LAUSR

Abstract Photoswitchable catalysis involves alteration in the intrinsic catalytic properties of an active species through a reversible photochemical transformation. Herein, we report dihydroazulene-vinylheptafulvene (DHA-VHF) based photoswitchable frustrated Lewis pairs (FLPs) for reversible hydrogen activation. The dihydroazulene-vinylheptafulvene moieties here do not act as template to control the catalytic activity, rather the core part of the catalyst. The rational design principle involves evaluation of proton and hydride affinities of Lewis acids (borane) and base (phosphine and amine) functionalities installed on dihydroazulene-vinylheptafulvene photoswitch pair.

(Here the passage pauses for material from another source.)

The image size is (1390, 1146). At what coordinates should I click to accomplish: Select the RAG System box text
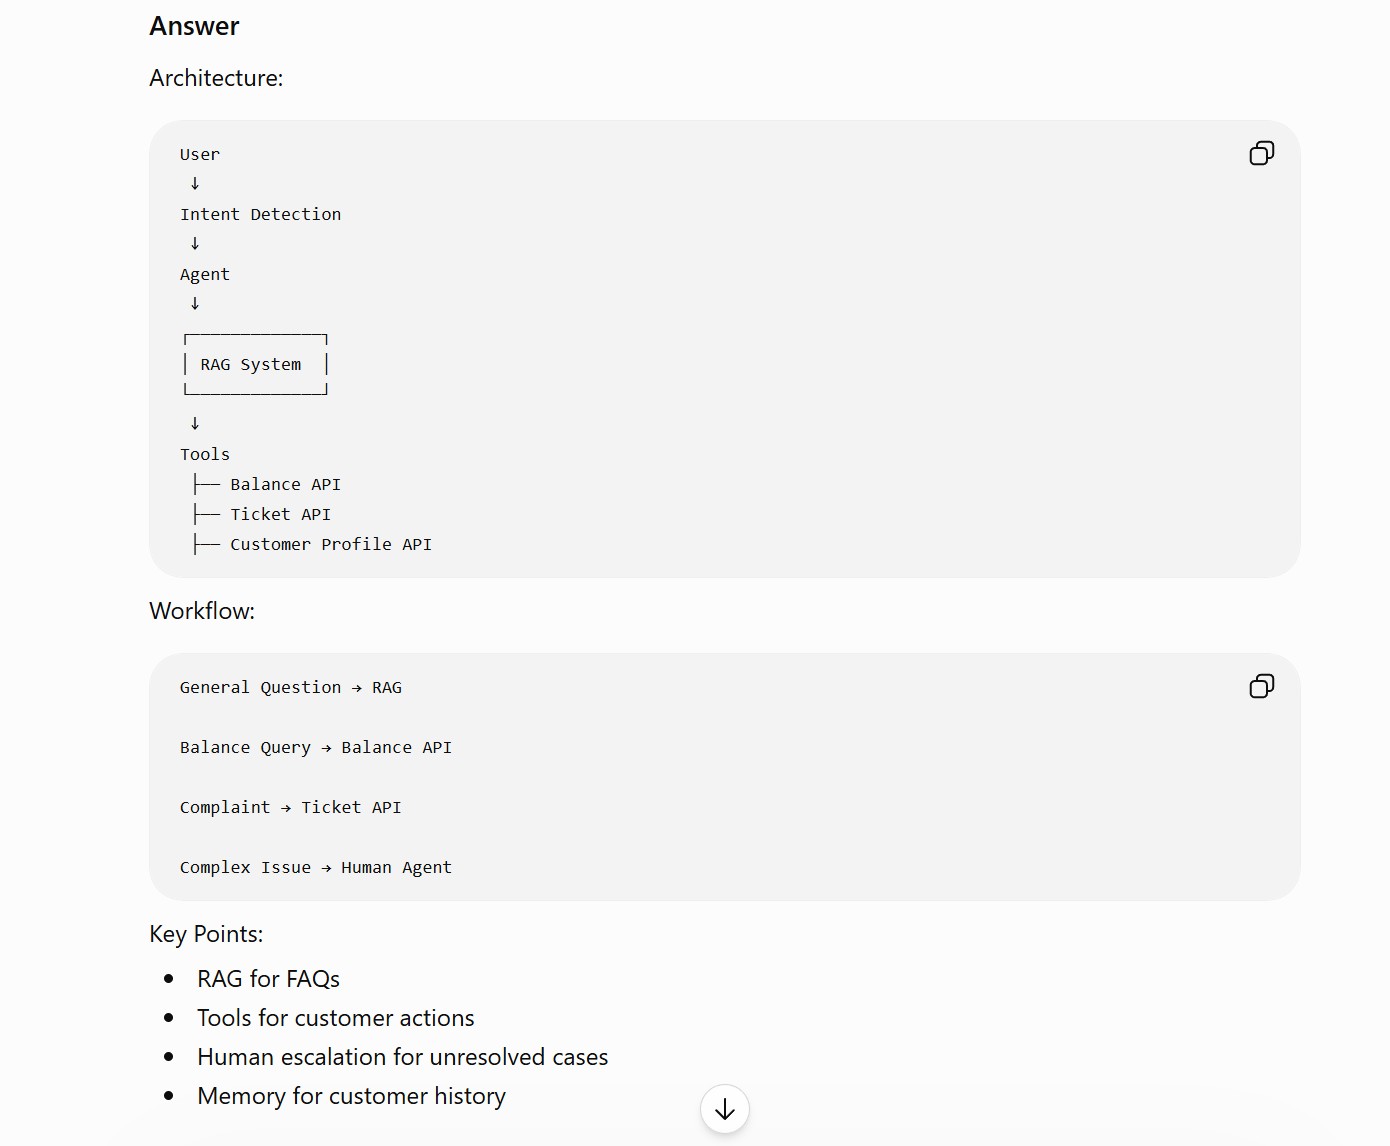tap(251, 364)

Significant differences are observed between open VHF and closed DHA for proton and hydride affinities, and these differences are explained by geometric and electronic factors. The individual proton and hydride affinities are utilized to logically formulate best relative positions of both Lewis acid and base on a single molecule in order to activate one H2 molecule per photochrome. For our judiciously designed FLPs, the behavior of phosphine based FLP resembles to that of amine based FLPs at position 2 and 3, however they differ at position 8a. For amine based FLP, the energy released for hydrogen splitting is higher than DHA for all positions (2, 3, 8a) whereas in VHF phosphine based FLP, the energy released on H2 splitting in VHF is lower than that of DHA at position 8a. Moreover, hydrogen splitting is studied on couple of cautiously selected molecules based on the proton and hydride affinities. The activation barriers for hydrogen splitting in VHFs are about 8–10 kcal mol−1 lower than the corresponding barriers in DHAs, chiefly due to the higher hydride and proton affinities.